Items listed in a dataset
_ _ _ _ _

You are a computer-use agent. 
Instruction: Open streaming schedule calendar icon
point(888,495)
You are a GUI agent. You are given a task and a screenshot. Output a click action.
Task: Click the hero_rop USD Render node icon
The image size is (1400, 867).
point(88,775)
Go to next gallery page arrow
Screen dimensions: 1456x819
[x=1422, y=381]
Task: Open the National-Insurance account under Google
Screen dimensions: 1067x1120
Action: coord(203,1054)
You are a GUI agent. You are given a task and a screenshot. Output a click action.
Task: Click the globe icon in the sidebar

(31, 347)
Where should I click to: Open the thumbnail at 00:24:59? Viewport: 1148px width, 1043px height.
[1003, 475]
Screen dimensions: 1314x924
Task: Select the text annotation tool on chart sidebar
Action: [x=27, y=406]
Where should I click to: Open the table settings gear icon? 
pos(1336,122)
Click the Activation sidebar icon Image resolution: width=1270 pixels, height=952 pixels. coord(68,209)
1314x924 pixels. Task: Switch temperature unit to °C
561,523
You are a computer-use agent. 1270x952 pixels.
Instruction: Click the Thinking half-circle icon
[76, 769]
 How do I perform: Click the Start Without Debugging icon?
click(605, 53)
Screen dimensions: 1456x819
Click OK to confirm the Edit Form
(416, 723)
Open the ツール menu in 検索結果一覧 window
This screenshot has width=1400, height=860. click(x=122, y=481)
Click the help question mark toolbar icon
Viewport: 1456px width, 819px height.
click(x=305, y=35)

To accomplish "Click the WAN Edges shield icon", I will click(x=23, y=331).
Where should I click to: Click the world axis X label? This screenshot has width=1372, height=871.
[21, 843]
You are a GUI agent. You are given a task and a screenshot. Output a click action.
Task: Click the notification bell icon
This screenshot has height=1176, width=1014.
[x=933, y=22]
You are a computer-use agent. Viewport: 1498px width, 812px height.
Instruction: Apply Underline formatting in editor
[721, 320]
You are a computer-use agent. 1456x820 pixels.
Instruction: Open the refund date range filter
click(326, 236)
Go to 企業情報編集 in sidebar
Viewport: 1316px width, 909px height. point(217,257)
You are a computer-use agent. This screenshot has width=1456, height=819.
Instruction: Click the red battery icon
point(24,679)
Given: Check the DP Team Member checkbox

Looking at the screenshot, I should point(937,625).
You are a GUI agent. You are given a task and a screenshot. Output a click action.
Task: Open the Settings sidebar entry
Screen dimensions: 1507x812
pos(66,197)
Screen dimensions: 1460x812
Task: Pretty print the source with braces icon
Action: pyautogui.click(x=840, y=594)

_ _ _ _ _

# [What you should do]
Nothing but the lines from the one holding "Click the help question mark toolbar icon" to the end of the entries should be returned, each exactly as it stands.

# [Exercise output]
Click the help question mark toolbar icon
Viewport: 1456px width, 819px height.
click(x=305, y=35)

To accomplish "Click the WAN Edges shield icon", I will click(x=23, y=331).
Where should I click to: Click the world axis X label? This screenshot has width=1372, height=871.
[21, 843]
You are a GUI agent. You are given a task and a screenshot. Output a click action.
Task: Click the notification bell icon
This screenshot has height=1176, width=1014.
[x=933, y=22]
You are a computer-use agent. Viewport: 1498px width, 812px height.
Instruction: Apply Underline formatting in editor
[721, 320]
You are a computer-use agent. 1456x820 pixels.
Instruction: Open the refund date range filter
click(326, 236)
Go to 企業情報編集 in sidebar
Viewport: 1316px width, 909px height. point(217,257)
You are a computer-use agent. This screenshot has width=1456, height=819.
Instruction: Click the red battery icon
point(24,679)
Given: Check the DP Team Member checkbox

Looking at the screenshot, I should point(937,625).
You are a GUI agent. You are given a task and a screenshot. Output a click action.
Task: Open the Settings sidebar entry
Screen dimensions: 1507x812
pos(66,197)
Screen dimensions: 1460x812
Task: Pretty print the source with braces icon
Action: pyautogui.click(x=840, y=594)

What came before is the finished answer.